The other big M&A news of the day related to Broomfield, Colo.-based fiber-optic network operator Level 3 Communications' agreement to acquire Bermuda-based international communications carrier Global Crossing in a deal worth $3 billion, including the assumption of $1.1 billion of Global Crossing debt.

"That did really well for both of those bonds," a trader said, seeing Level 3's 11 7/8% notes due 2019 zooming by around 11 points on the day to 107½ bid, 108½ offered versus their pre-news levels around 96½ bid, 97½ offered.

He saw Global Crossing's 12% notes due 2015 jump to 117 bid from prior levels at 114.

A second trader pronounced the Global Crossing bonds as "pretty busy, seeing the 12% paper at 117 1/8 bid, 117 3/8 offered, with over $30 million traded.

'The bonds traded up to their next call price," he said, on the assumption that after it buys the company, Level 3 will redeem that debt.

He meantime saw Level 3's 8¾% notes due 2017 up 3½ points at 104 bid, while its 10% notes due 2018 were 4 points better at 106¾ bid.

Unlike some acquisition deals which involve the acquirer assuming a sizable amount of the company being acquired's debt, causing its own bondholders to balk, in this case, "two positives equal an even bigger positive."

Shareholders of the two companies thought so as well; Level 3's Nasdaq-traded shares were up over 27% at one point during the session, finishing up 26 cents, or 18.06%, at $1.70. Volume of 444.9 million was 16 times the usual daily handle.

Global Crossing's Nasdaq shares soared by 79% intraday before finishing at up $10.17, or 68.72%, at $24.97. Volume of 17.1 million shares was 117 times the amount normally traded.

Endo lower on acquisition

In yet another M&A-related situation, which got nowhere near the attention of either Tenet-Community Health or Level 3-Global Crossing, a trader said that Endo Pharmaceuticals Holdings, Inc.'s bonds "were off a couple of points today," pegging the Chadds Ford, Pa.-based drug company's 7% notes due 2020 down about a deuce to 101½ bid, 102½ offered.
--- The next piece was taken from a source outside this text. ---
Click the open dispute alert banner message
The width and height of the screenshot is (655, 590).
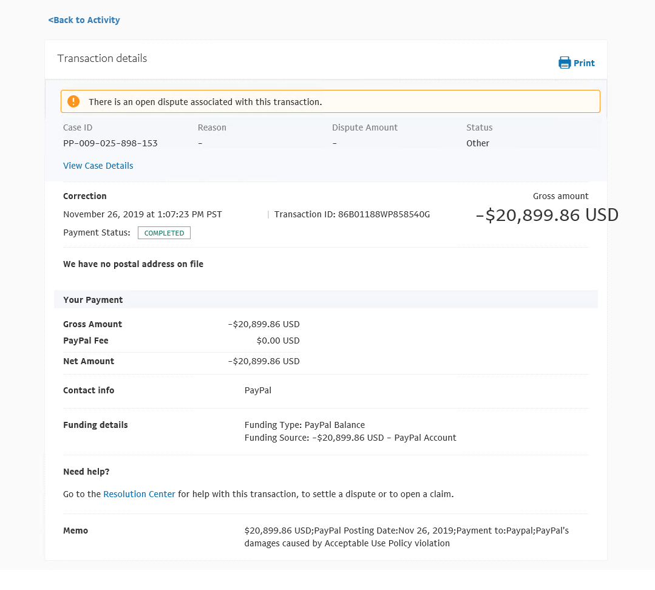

He said that nobody saw too much of Endo because it's a 144A deal that doesn't Trace.

He cited the news that Endo plans to acquire American Medical Systems Holdings Inc. for about $2.6 billion, and will assume and repay some $312 million of the Minnetonka, Minn.-based urology-products company's debt.

While the bondholders were underwhelmed, Endo shareholders liked the deal, boosting its Nasdaq-traded stock at one point by as much as 9%, although the shares finished well off those highs at $41.06, up 21 cents, or 0.51% on the day. Volume of 7 million shares was almost six times the usual.